There are three general purposes the statute of limitations serves. First, New Hampshire imposes time limits on filing a lawsuit to prevent unnecessary delays between the accident and the date a lawsuit is filed. In part, this is designed to avoid unexpected congestion of court dockets with older cases.

The second purpose of the statute of limitations is designed to ensure the facts surrounding a case remain clear through the course of the suit. Evidence is lost and witness memories can fade. By requiring a prompt filing of a lawsuit, the courts are less likely to preside over a claim marred by faded memories.

Finally, the statute of limitations can protect defendants from stale lawsuits filed years after a claim solely for the purpose of harassment.
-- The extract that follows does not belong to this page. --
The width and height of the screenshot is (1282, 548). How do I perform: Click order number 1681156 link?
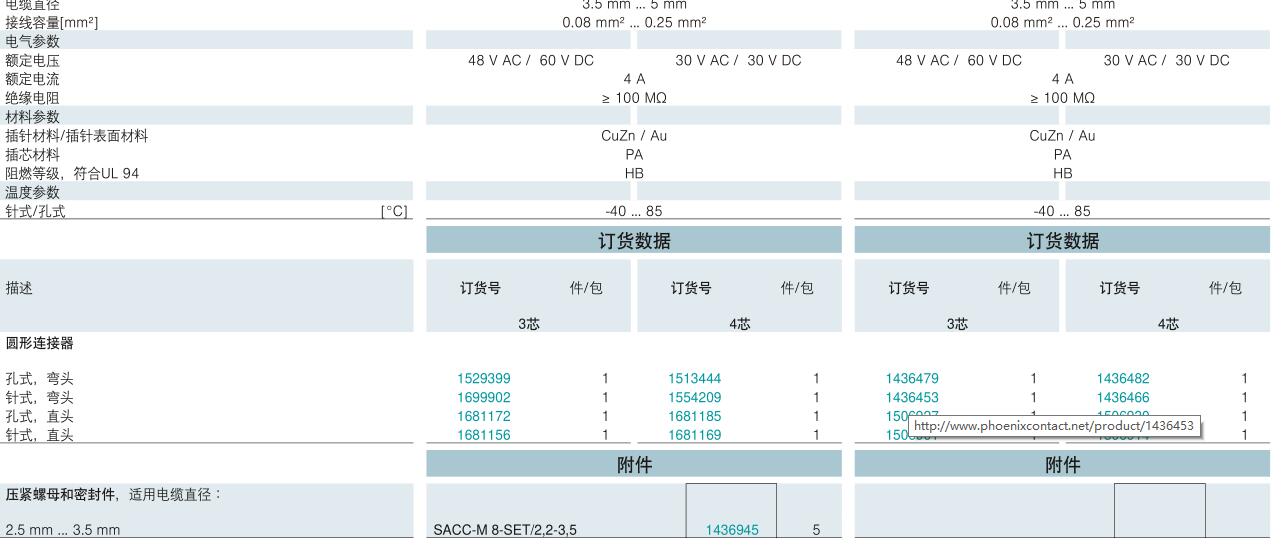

Once the statute expires, a defendant has a reasonable expectation that they no longer need to stress over the claim.


The statute of limitations varies significantly across state lines. While Louisiana enforces a brief one-year statute of limitations for a personal injury claim, Missouri gives a plaintiff five years to file suit. In New Hampshire, the three-year deadline enforced by state law is in the middle of the pack compared to other states. This deadline applies to all personal injury claims, from car accidents to product liability cases. Like with most things, there are some exceptions to the three-year statute of limitations.


There are a few important exceptions to New Hampshire’s statute of limitations. These include minors and lawsuits against government entities.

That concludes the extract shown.